Of course, there’s a little bit of truth in both the good and the bad. Salazar is mostly a two-pitch pitcher at this point; his slider was worth -2.17 runs below average per 100 pitches according to Fangraphs Pitch F/X data and is just a show-me pitch at this point. If you’ve ever watched Salazar pitch (and I’m sure you have) you know his high fly ball rate is a product of Salazar often pitching up in the zone with his fastball. That style of pitching sets up his excellent split-change and leads to plenty of strikeouts. But it also leads to a lot of fly balls, and even though Salazar’s home run per fly ball rate was right about league average (10.0%) he still gave up plenty of long balls. If he experiences any poor luck at all when it comes homerun per fly ball rate the results can get ugly.

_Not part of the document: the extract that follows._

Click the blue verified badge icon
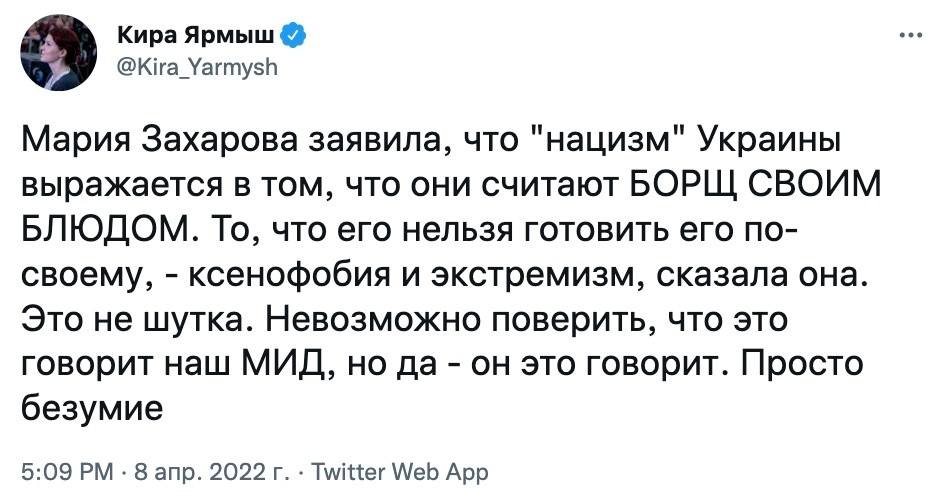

But the good things about Salazar’s 2014 have elements of truth as well. Whether it was inexperience, the arm injury, or a mechanical flaw that caused Salazar to struggle before his midseason demotion, Salazar did increase his velocity and post a solid strikeout-to-walk ratio upon his return. His .343 BABIP is especially high for a pitcher who allows such a high rate of fly balls. The Indians’ outfield defense shoulders some of the blame, and while the Indians didn’t make any big defensive upgrades in the outfield, the high BABIP is not likely a reflection on Salazar’s ability.

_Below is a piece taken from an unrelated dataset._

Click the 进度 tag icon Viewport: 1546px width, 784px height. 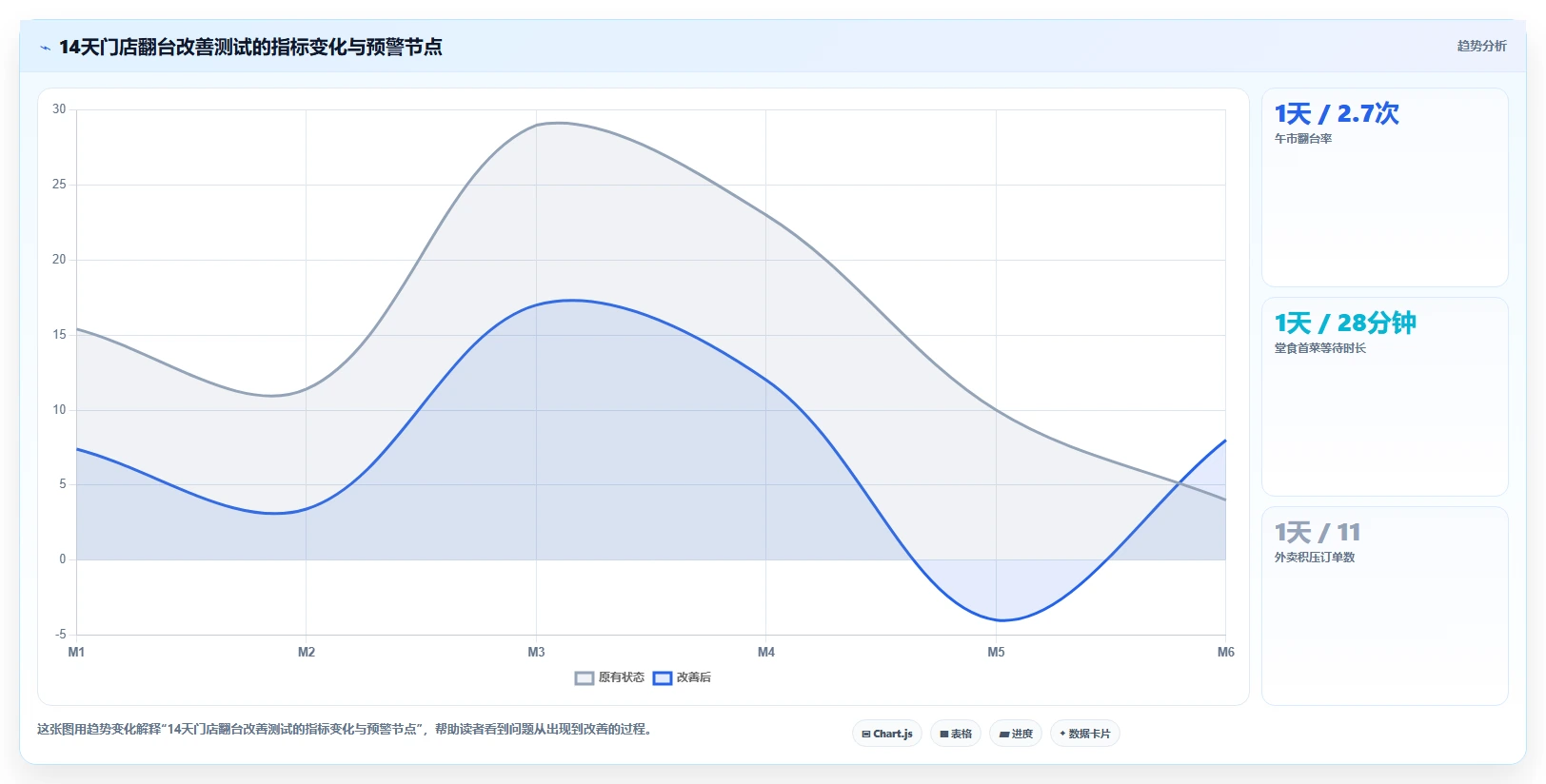[x=1004, y=735]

So what can be expected from Salazar in 2015? Well for one thing he’s not a lock to crack the big league rotation out of spring training. Corey Kluber, Trevor Bauer, and Carlos Carrasco are rotation locks, as is Gavin Floyd if he’s healthy. So Salazar will have to beat out T.J. House and Zach McAllister to win the final rotation spot.
But if he does, it makes sense to believe that his 2014 FIP (3.52) and xFIP (3.45) are the best indicators for the kind of number he’ll put up. Matching last season’s 3.43 strikeout-to-walk rate shouldn’t be an issue, though the 4.33 strikeout-to-walk ratio and 30.8% strikeout rate he posted in 2013 is probably out of the question. In theory the .343 BABIP should come down, but with the Indians bringing back the same quality of outfield defense in 2015 it’s far from a guarantee.
The two biggest factors for Salazar in 2015 are his homerun-per-fly-ball rate and control. Salazar has little control over the former, but if a few more fly balls become outs instead of homeruns it can go a long way towards boosting Salazar’s surface stats. Conversely, a few more flies leaving the yard will do the same in the opposite direction.
That’s why Salazar’s control takes on an even greater importance. Some of Salazar’s fly balls are going over the fence, so free passes will hurt him that much more. Not only that, but if Salazar can get ahead of hitters early in counts, it will better enable him to get to his split-change, which will help him really rack up the strikeouts.
But despite the big fastball and devastating split-change, it’s still premature to expect Salazar to take a big step towards becoming an ace. It would take a big skills, jump such as cutting down the walk rate or fly ball rate significantly, or some significant progress in the quality of his slider for that to happen. He’s is only 25, so a major still change can still come, but if Salazar does make the rotation, expect a solid mid-rotation quality performance.